Pasé la tarde limpiando como me ordenaron. Escaleras, pasillos, alfombras. Todo. Los brazos me ardían, la espalda me dolía, y mi estómago protestaba con náuseas. El bebé dentro de mí era lo único que me recordaba que estaba viva.

Cuando terminé, me dijeron que Davian me esperaba en su despacho.

Subí las escaleras con los pies pesados. Al llegar, toqué la puerta. Nadie respondió. La abrí.

Él estaba sentado tras un enorme escritorio de roble, hojeando papeles. No me miró.

—¿Pediste verme? —pregunté, apenas audible.

—Entra. Cierra la puerta.

Obedecí.

—Acércate —ordenó.

Caminé hasta quedar frente a él. Mis manos temblaban.

—¿Qué quieres? —dije finalmente, alzando apenas la mirada.

Davian levanto sus ojos y me observó largo rato. Como si me midiera.

—Quiero dejar claras algunas cosas —dijo con frialdad—. Lo que pasó entre nosotros fue un error. Un accidente causado por tus feromonas y mi descuido. No significa nada.

—Estoy embarazada.

—Lo sé —respondió—. Me haré cargo del niño. Tendrá mi nombre, mi protección, y todo lo que necesite. Pero tú…

Me miró con desdén.

—Tú no me importas.

Las palabras me golpearon más fuerte que cualquier bofetada.

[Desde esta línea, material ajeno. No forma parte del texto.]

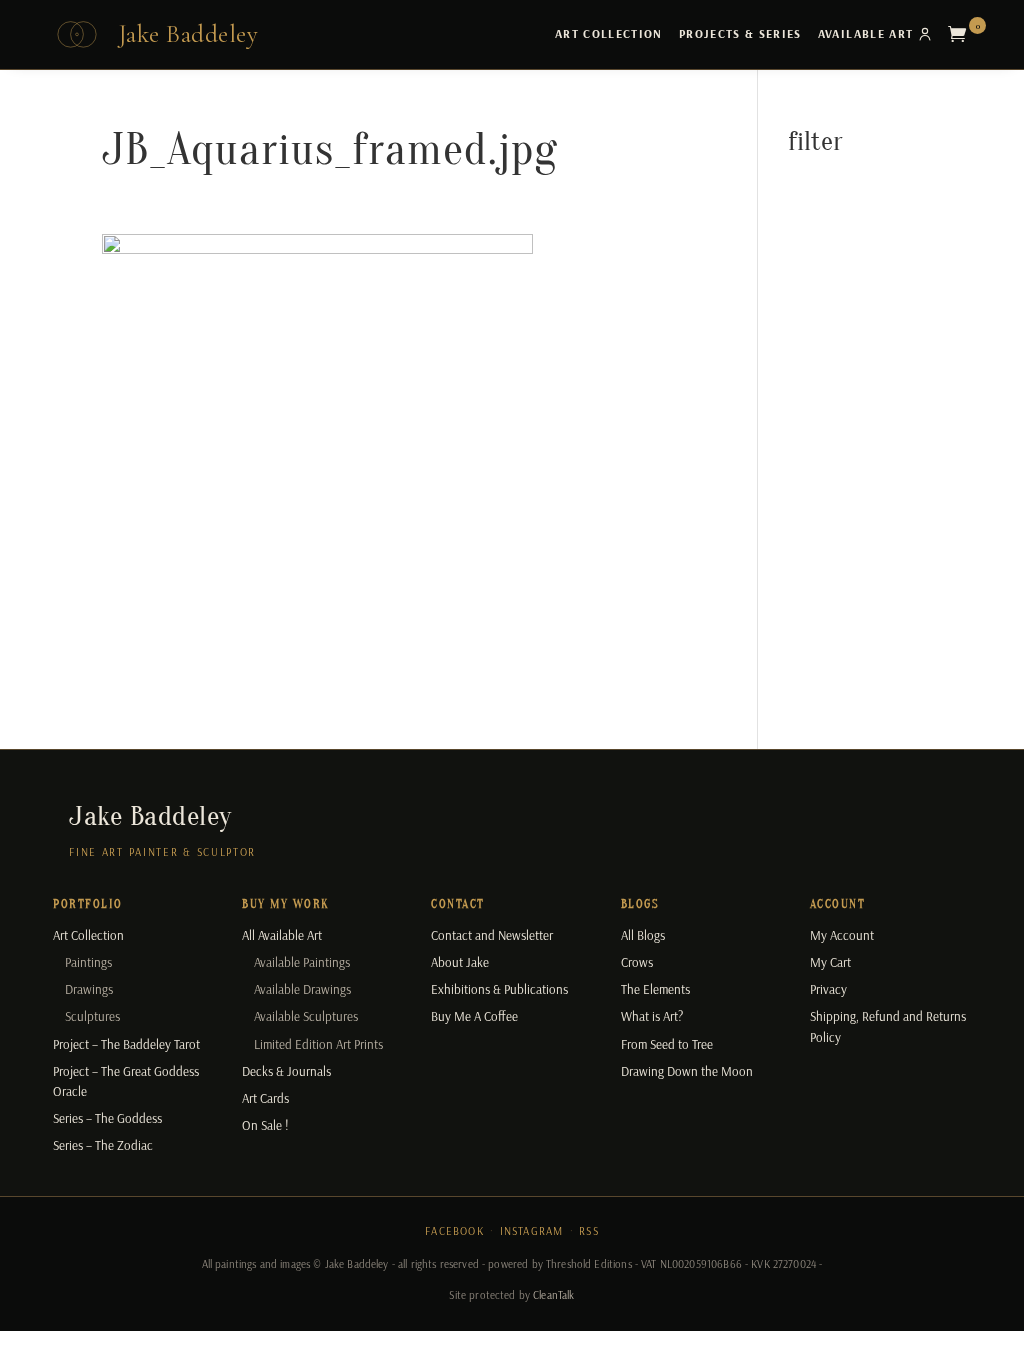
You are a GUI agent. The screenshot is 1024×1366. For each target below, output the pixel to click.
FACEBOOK (454, 1231)
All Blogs (643, 935)
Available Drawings (302, 989)
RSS (589, 1231)
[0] (962, 34)
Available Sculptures (306, 1016)
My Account (842, 935)
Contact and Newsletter (492, 935)
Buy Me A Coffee (474, 1016)
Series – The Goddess (107, 1118)
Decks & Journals (286, 1071)
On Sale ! (265, 1125)
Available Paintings (302, 962)
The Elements (655, 989)
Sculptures (92, 1016)
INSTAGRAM (532, 1231)
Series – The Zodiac (103, 1145)
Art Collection (609, 33)
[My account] (925, 34)
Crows (637, 962)
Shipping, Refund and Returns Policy (888, 1026)
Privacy (828, 989)
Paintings (88, 962)
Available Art (866, 33)
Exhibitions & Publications (499, 989)
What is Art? (652, 1016)
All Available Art (282, 935)
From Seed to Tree (667, 1044)
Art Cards (265, 1098)
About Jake (460, 962)
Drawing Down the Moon (687, 1071)
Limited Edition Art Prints (318, 1044)
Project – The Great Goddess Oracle (126, 1081)
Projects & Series (740, 33)
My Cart (830, 962)
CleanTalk (553, 1295)
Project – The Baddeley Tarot (126, 1044)
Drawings (89, 989)
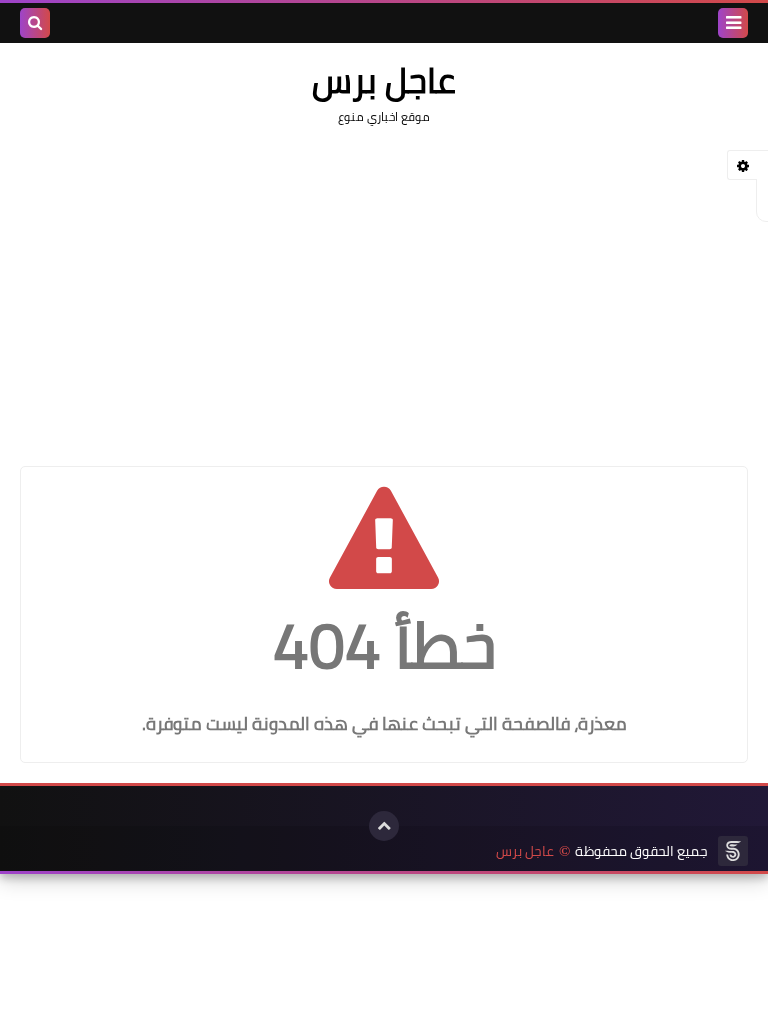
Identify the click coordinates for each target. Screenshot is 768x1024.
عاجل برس (525, 851)
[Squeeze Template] (733, 851)
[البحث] (35, 23)
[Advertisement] (384, 286)
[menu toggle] (733, 23)
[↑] (384, 826)
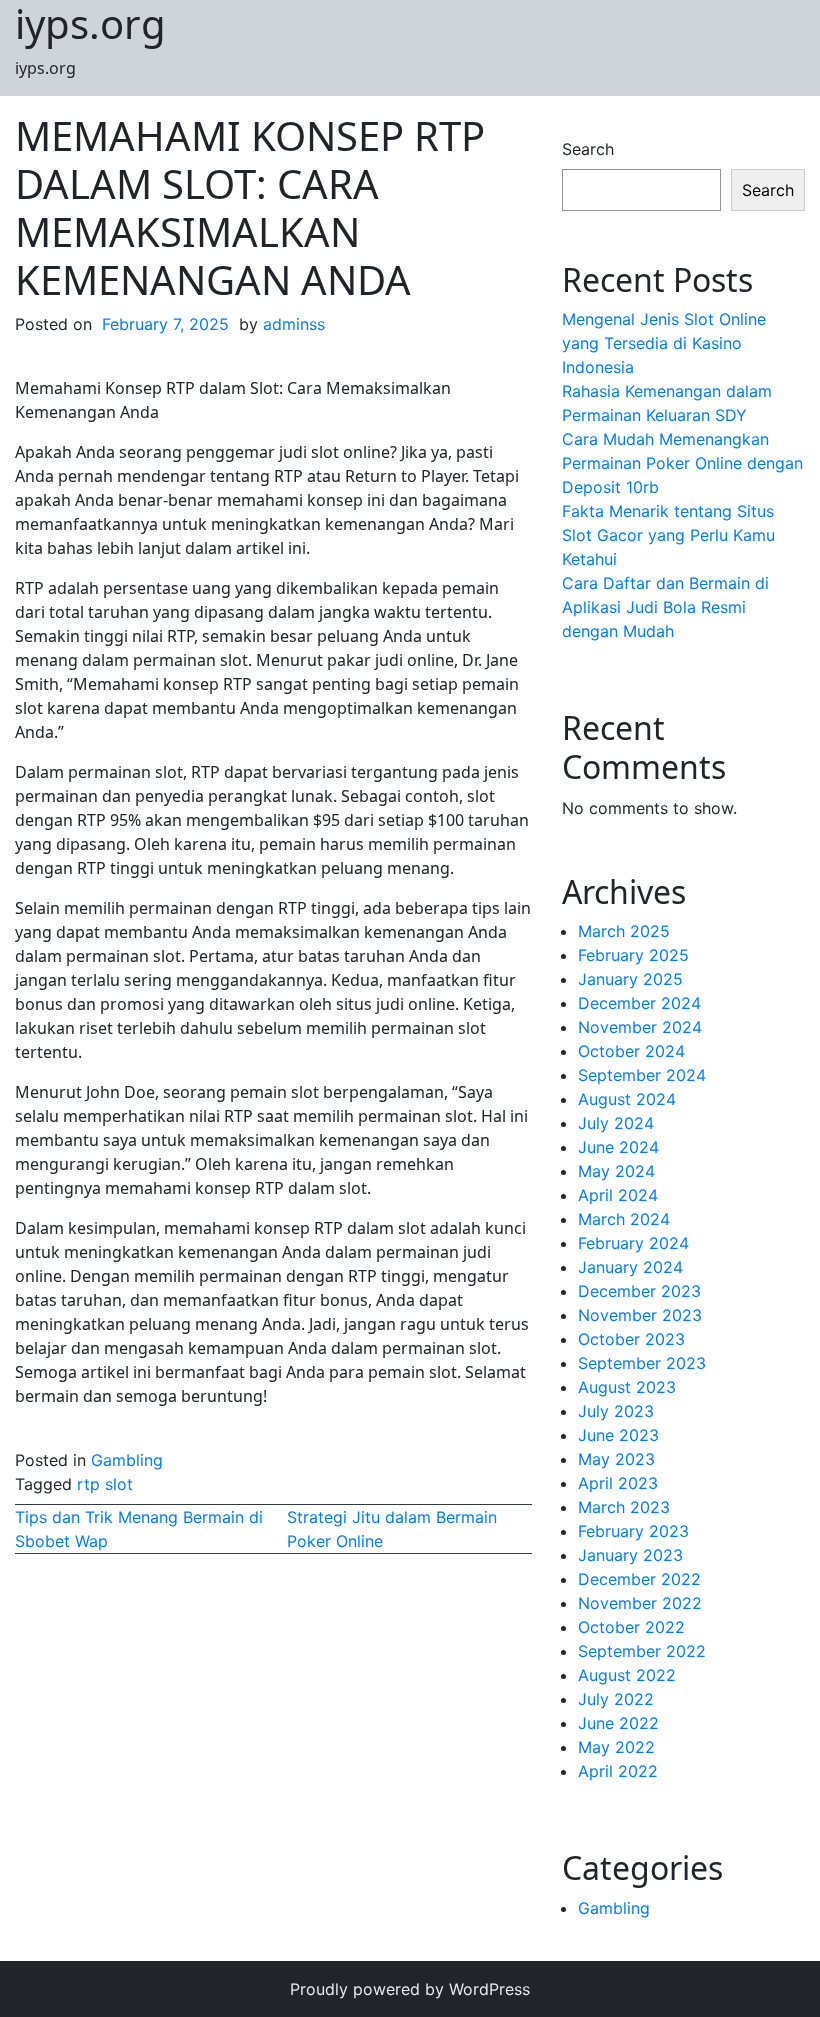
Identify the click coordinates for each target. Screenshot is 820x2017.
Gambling (127, 1460)
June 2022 (618, 1723)
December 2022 (639, 1579)
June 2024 (618, 1147)
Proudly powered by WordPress (410, 1989)
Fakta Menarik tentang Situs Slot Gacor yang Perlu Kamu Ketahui (668, 535)
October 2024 (631, 1051)
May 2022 (616, 1747)
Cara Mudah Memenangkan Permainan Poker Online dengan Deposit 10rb (682, 463)
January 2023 (630, 1555)
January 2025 (630, 979)
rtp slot (105, 1484)
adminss (294, 324)
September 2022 (642, 1651)
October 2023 (631, 1339)
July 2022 (616, 1699)
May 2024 (616, 1171)
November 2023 (640, 1315)
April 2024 (618, 1195)
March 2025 (624, 931)
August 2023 (627, 1387)
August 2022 (627, 1675)
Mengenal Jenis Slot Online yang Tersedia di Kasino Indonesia (664, 343)
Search (588, 149)
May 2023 (616, 1459)
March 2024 (624, 1219)
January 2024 (630, 1267)
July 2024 (616, 1123)
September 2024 (642, 1075)
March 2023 (624, 1507)
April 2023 (618, 1483)
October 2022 (631, 1627)
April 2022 (618, 1771)
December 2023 (639, 1291)
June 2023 (618, 1435)
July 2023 (616, 1411)
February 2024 (633, 1243)
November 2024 (640, 1027)
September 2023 (642, 1363)
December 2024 (639, 1003)
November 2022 (640, 1603)
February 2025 (633, 955)
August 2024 (627, 1099)
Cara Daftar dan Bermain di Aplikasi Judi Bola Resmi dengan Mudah (665, 607)
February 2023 (633, 1531)
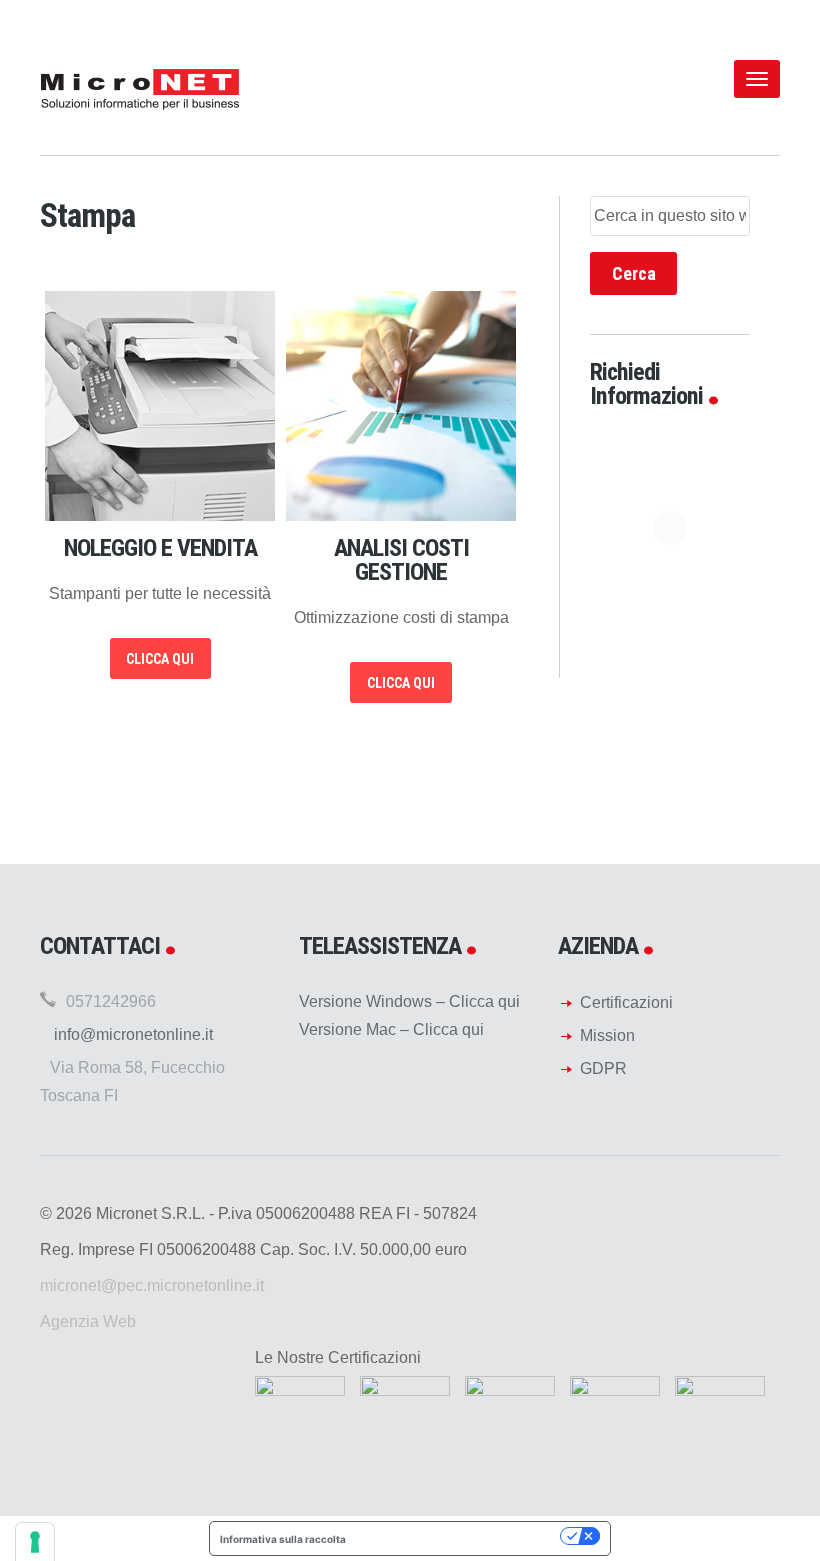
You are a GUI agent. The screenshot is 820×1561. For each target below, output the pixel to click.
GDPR (603, 1068)
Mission (607, 1035)
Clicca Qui (160, 659)
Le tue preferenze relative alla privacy (459, 1536)
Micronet (140, 87)
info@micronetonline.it (133, 1034)
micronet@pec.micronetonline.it (152, 1285)
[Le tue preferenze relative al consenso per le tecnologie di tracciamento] (35, 1542)
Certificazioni (626, 1002)
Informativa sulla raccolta (283, 1539)
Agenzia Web (88, 1321)
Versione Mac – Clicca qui (391, 1029)
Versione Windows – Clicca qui (409, 1001)
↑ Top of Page (744, 1490)
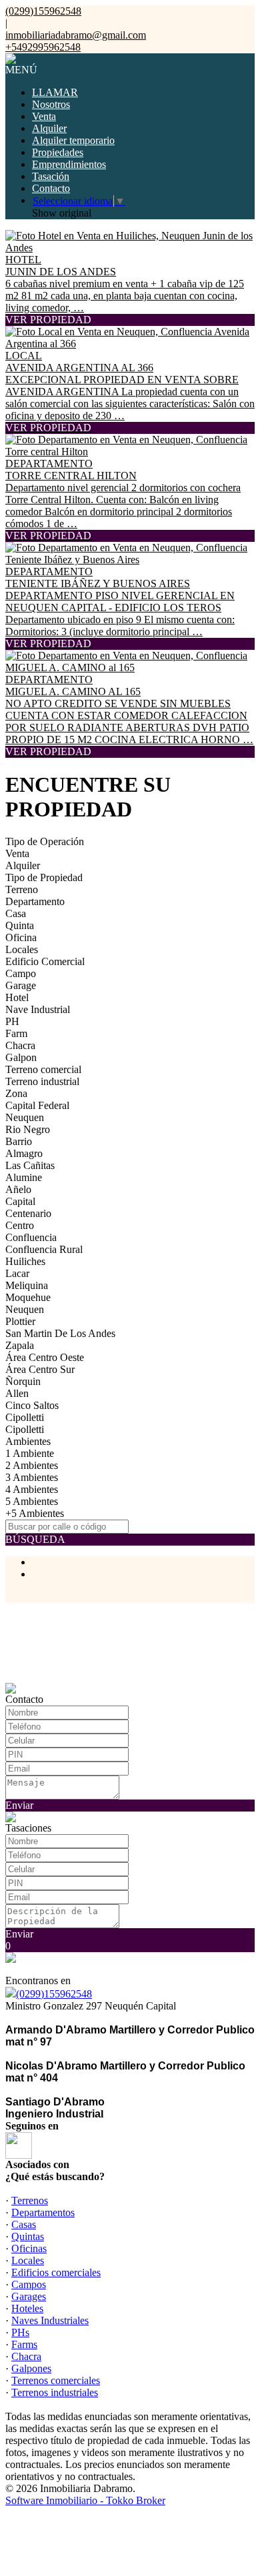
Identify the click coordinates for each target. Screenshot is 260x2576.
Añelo (18, 1189)
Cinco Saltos (32, 1405)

—Lo arruinaste todo —continuó—. Ibas a casarte con Elion. Ibas a ser parte de su manada. Pero te ofreciste a mí como una cualquiera, sin saber quién era. ¿Y ahora pretendes que te marque?

No pude evitar que mis ojos se llenaran de lágrimas.

—Solo quiero un lugar para criar a mi hijo —susurré—. No tengo a dónde ir.

—Y lo tendrás —replicó—. Pero no como mi omega. No como mi compañera. Serás una sirvienta más. Tu deber es no causar problemas. No hablar de lo que ocurrió. Y cuando el niño nazca, te largas.

—¿Me… me quitarás a mi bebé?

Su sonrisa fue cruel.

—Tú solo lo gestas. Yo lo crío. ¿O crees que permitiré que un cachorro Taleyah sea criado por una omega caída en desgracia y sobre todo deshonrada?

Algo en mi interior se rompió del todo.

—¿Y si me niego a dártelo?

—Puedes probar —respondió, poniéndose de pie y rodeando el escritorio hasta quedar frente a mí—. Pero no te conviene. El consejo ya está al tanto. La profecía dice que el heredero debe ser criado por ambos padres, pero si tú fallas, si tú no cumples con tu parte…

Acarició mi mejilla con burla.

—No me temblará la mano para buscar otra forma.

—Eres cruel…

—No soy cruel. Soy necesario. Y tú, Julienne Percy, deberías estar agradecida de seguir viva, ya que sabes cómo es la tradición. Yo te salve.

Giró sobre sus talones y me señaló la puerta.

—Vuelve a tus deberes. Auren no tolera que las sirvientas se paseen sin razón.